Although a breastfed baby may have had many a runny, yellowy nappy in her early months, once your baby moves to a diet which is no longer exclusively milk, you will look back on those first few months of nappy changing with fond nostalgia!
The change in your baby’s poo
As you would expect, once solids (even the most runny small portions of baby rice) are introduced to your baby’s diet, the end product after digestion is usually much more solid.
Ideally, her stools won’t be super-hard (if they are think about whether your baby is getting enough liquid in her day) but they will be more like regular poo.
They will also smell more like regular poo, unfortunately!
Foods affecting how a soiled nappy looks
At this stage, your baby’s diet is very simple. Thus, if your baby has been eating mashed up courgette or broccoli, you may well notice her poo being a little more green. This is nothing at all to worry about. That digestive system has a lot of learning to do!
As you gradually introduce textures to your baby’s diet, you might see small chunks of food in the nappies too. As long as your baby is a confident eater and doesn’t have any choking issues with these foods, you don’t need to worry about them passing through.
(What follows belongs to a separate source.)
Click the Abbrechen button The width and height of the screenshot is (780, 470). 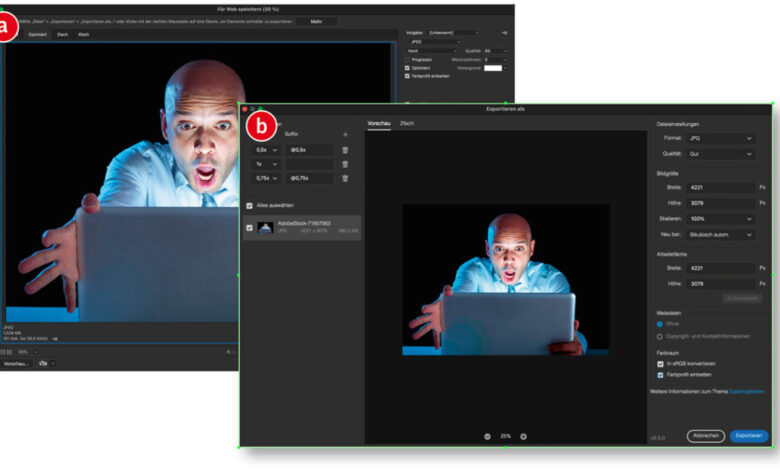click(706, 436)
Many a parent has spotted raisins in their child’s nappies at changing time.
Cleaning your baby’s bottom
If, until now, you have only washed your baby’s bottom with cotton wool and water, you may find that you now need something more heavy-duty to get it clean!
To be kind to your baby’s skin, try to stick with just water when nappies are wet. But do try baby wipes for bowel movements.
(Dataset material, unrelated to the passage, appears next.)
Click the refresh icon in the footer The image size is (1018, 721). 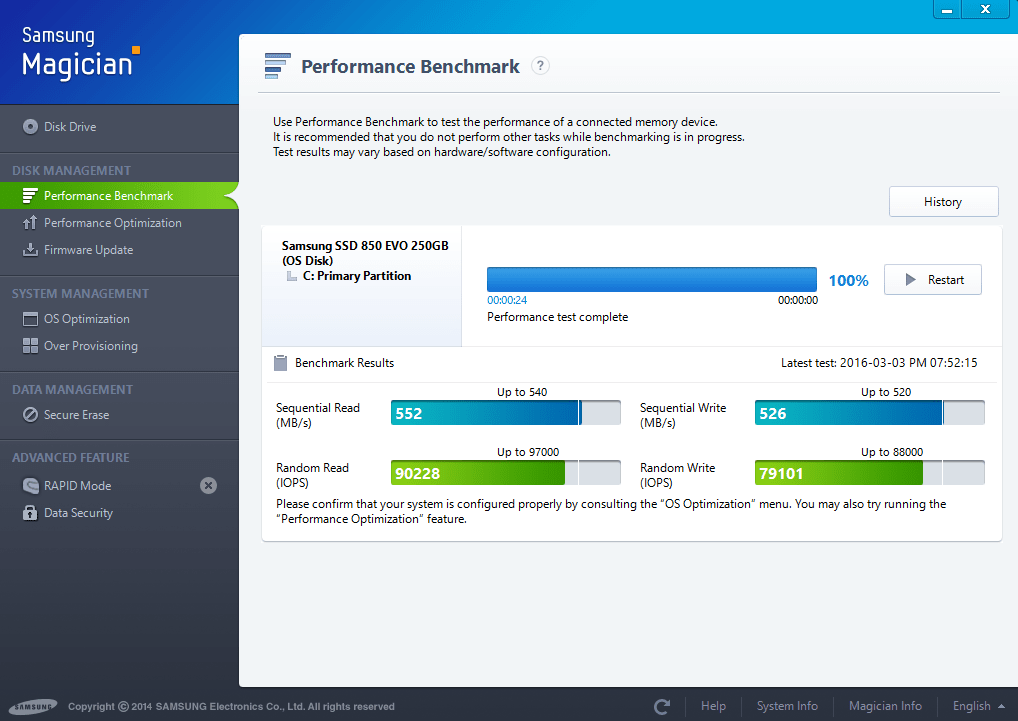click(x=661, y=705)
There are lots of great, gentle wipes on the market, and some are also biodegradable, which is great for the environment too.
What’s healthy and what’s not?
As we say, changes of colour and texture are to be expected in your baby’s poo. However, if you find your child is not having a bowel movement for days at a time, talk to your doctor, as it might be a food sensitivity that is causing constipation. Left unchecked, this can lead to serious pain for your child, a growing reluctance to have a poo, and in extreme cases it requires surgery.
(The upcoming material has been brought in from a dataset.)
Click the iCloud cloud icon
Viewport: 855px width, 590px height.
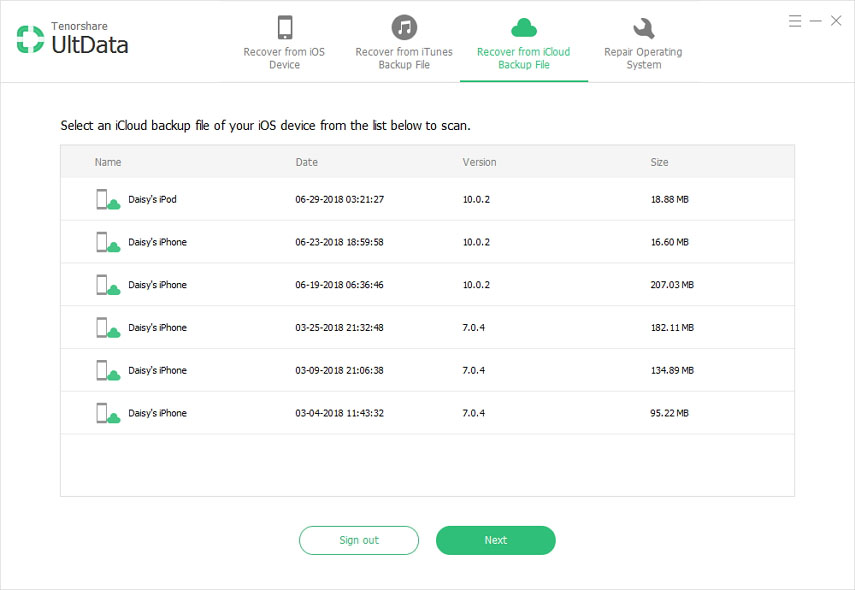click(x=523, y=27)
If your baby does tend not to have a bowel movement at least once a day, think about how much liquid she is drinking, is she getting enough? Also think about how often she is free to wriggle and move around, rather than being strapped into a pushchair.
If you baby goes a day or so without a bowel movement from time to time (rather than on a regular basis), you have nothing to worry about.
If there is mucous in with the poo, speak to your doctor.